Quentin Lee (李孟熙 (Lǐ Mèngxī); born 1971) is a Hong Kong-born Canadian-American film writer, director, and producer. He is most notable for the television series Comedy InvAsian and feature films The People I've Slept With (2009), Ethan Mao (2004), and Shopping for Fangs (1997), which he co-directed with Justin Lin.

Lee's films often feature male lead characters who are Asian American and gay, two minority groups generally not seen as lead characters in mainstream Hollywood films.

==Early life==
Born in Hong Kong, Lee immigrated to Montreal, Canada when he was 15 due to the financial panic speculating the handover of Hong Kong in 1997.

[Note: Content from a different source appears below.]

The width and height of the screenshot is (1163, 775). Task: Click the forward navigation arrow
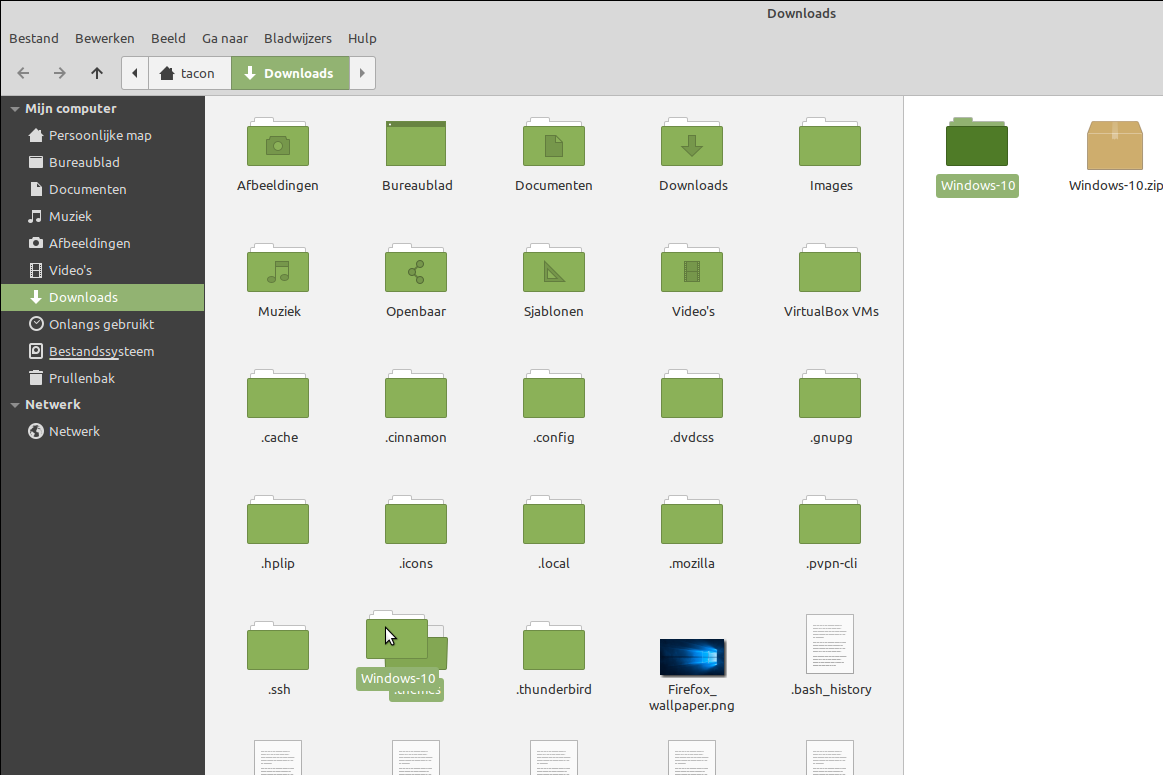click(x=60, y=73)

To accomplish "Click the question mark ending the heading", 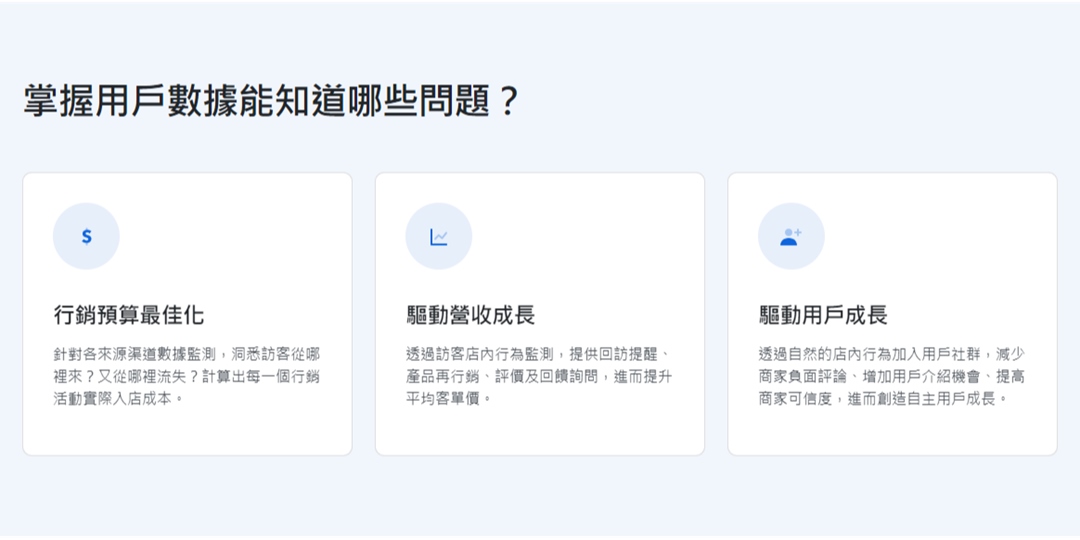I will [x=508, y=101].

Lee studied English at UC Berkeley and went on to receive an MA in English from Yale University in 1993. He went on to attend USC School of Cinematic Arts but transferred to UCLA after getting off its waitlist. Lee graduated with an MFA from the UCLA School of Theater, Film and Television in 1999.

==Feature films==

=== 1993–1999: Projects at UCLA Film School ===
Lee founded the production company Margin Films in 1996. The company later moved into theatrical film distribution, starting with the film Bugis Street.

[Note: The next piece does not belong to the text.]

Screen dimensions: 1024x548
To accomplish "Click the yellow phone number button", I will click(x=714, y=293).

Flow (1996) was Lee's first feature film, which focused on a gay filmmaker talking about his work to an unseen friend behind a camera, and then became a series of films within a film, as the audience is then shown four of the filmmaker's short films. The film screened at the Vancouver International Film Festival, the Turin Gay & Lesbian Film Festival, the London Gay & Lesbian Film Festival, and Outfest and received positive reviews from L.A. Weekly as well as the Los Angeles Times.

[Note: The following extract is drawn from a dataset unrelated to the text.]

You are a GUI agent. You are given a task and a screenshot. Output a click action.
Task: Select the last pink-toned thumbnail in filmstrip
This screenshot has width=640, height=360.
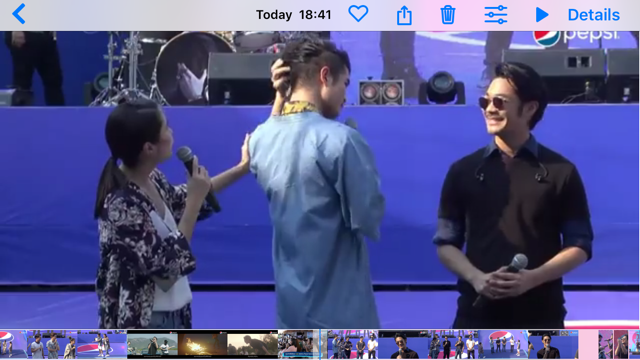point(634,345)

Lee's second feature Shopping for Fangs, a "gay vampire drama", was co-directed with classmate Justin Lin and premiered at the 1997 Toronto International Film Festival. The film stars John Cho and is considered to be a cult classic in the Asian American independent film genre.

=== 2000–present: Post graduation and independent work ===
Drift (2000) was Lee's third feature film, which starred Reggie Lee, Greyson Dayne and Jonathon Roessler, and which got nominated for Best Feature film at the Torino International Gay & Lesbian Film Festival. Ethan Mao (2004) was Lee's fourth feature film, which won an Audience Award at the Torino International Gay & Lesbian Film Festival. Jun Hee Lee starred as the title character, Ethan Mao.

Lee's film The People I've Slept With—which was written and produced by Koji Steven Sakai—premiered at the 2009 Hawaii International Film Festival, internationally at the 2009 São Paulo International Film Festival, the 2010 Taipei Golden Horse Film Festival in Asia, and the 2010 Hamburg Lesbian and Gay Film Festival in Europe. The film stars Karin Anna Cheung as a pregnant woman who is looking for the true identity of her baby's father.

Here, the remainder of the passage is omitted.